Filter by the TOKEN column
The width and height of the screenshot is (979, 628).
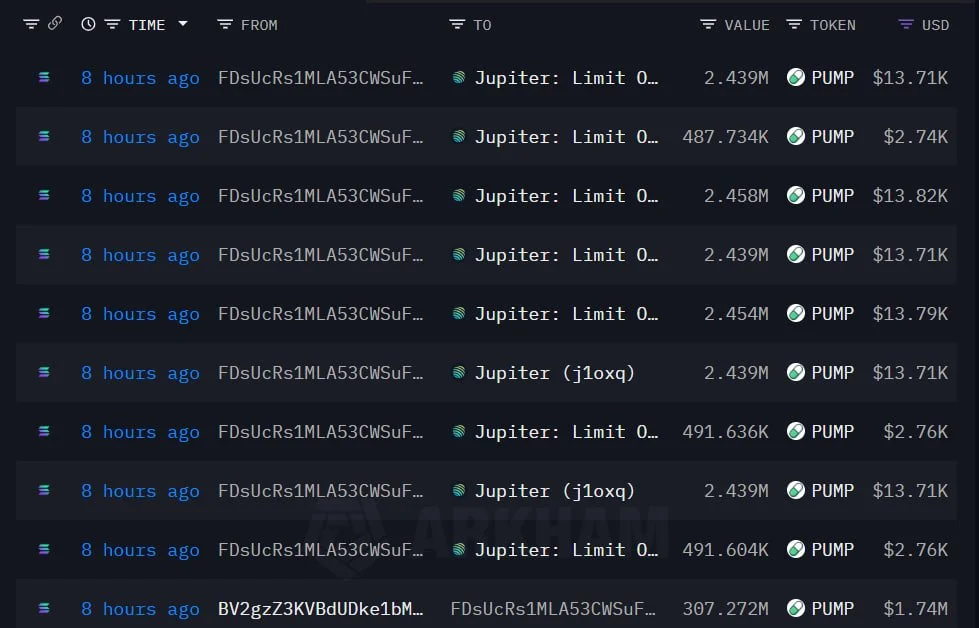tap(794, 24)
------------------------------------------------------------------------
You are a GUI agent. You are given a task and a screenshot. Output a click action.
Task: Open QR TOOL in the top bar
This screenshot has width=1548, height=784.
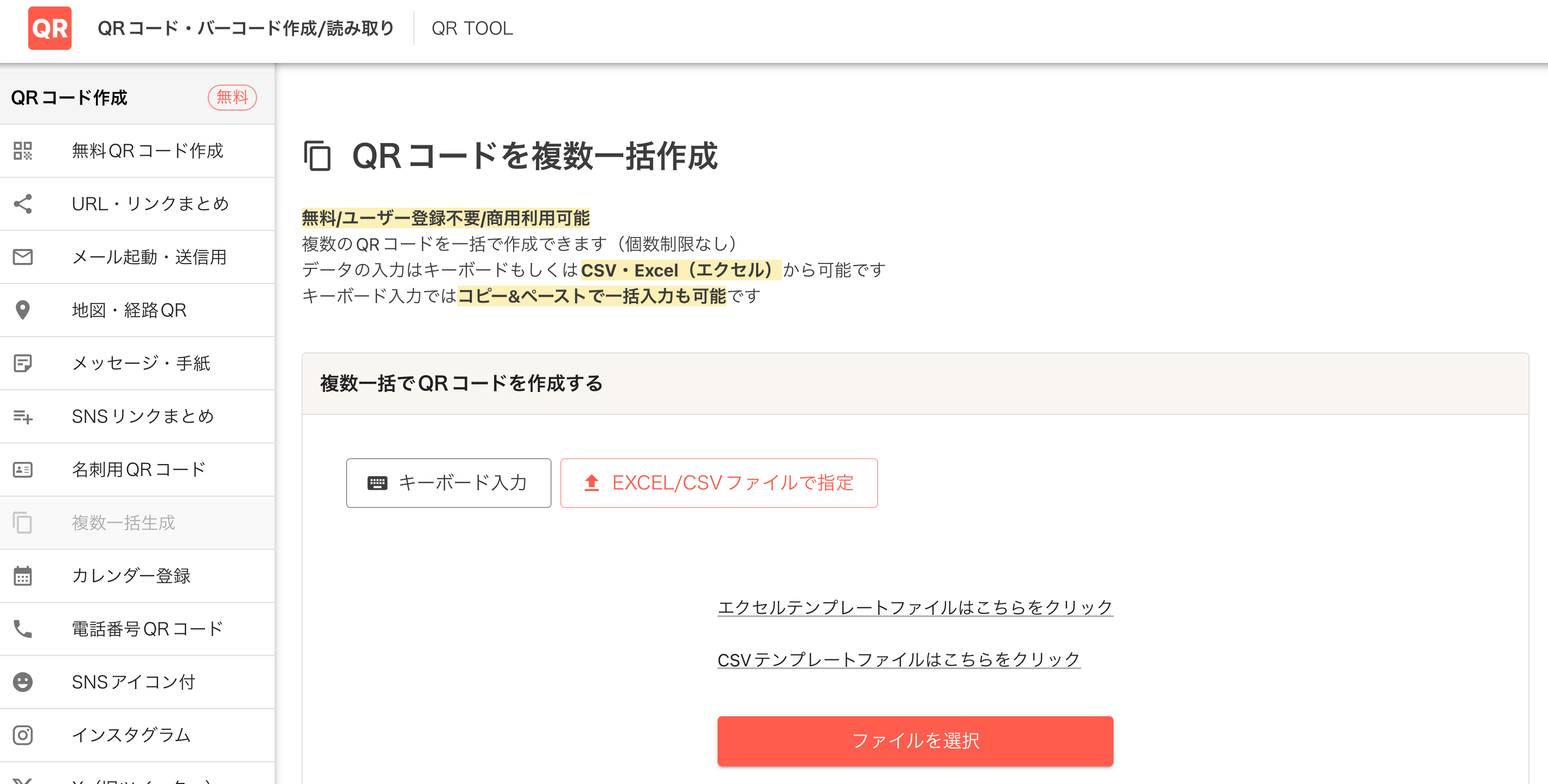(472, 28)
------------------------------------------------------------------------
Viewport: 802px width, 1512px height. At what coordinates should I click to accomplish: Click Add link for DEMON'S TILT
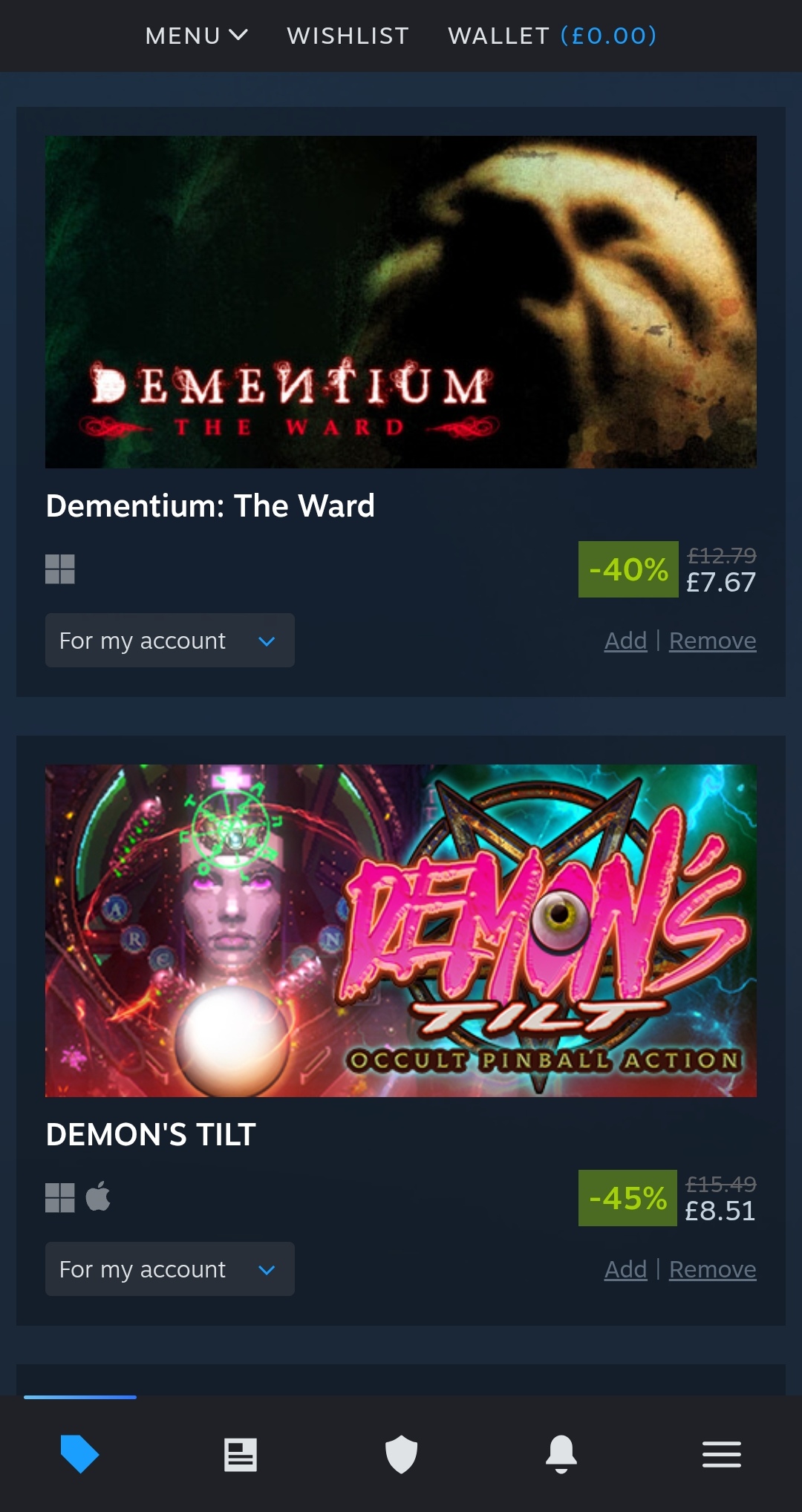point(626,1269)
------------------------------------------------------------------------
> **Exercise details**
Rewrite the records starting at the line that contains "Viewport: 802px width, 1512px" and stopping after the line that contains "point(626,1269)", swapping "coordinates" for "position" and leaving everything else unchanged. Leave the pictures out.

> **Response to the exercise**
Viewport: 802px width, 1512px height. At what position should I click to accomplish: Click Add link for DEMON'S TILT
point(626,1269)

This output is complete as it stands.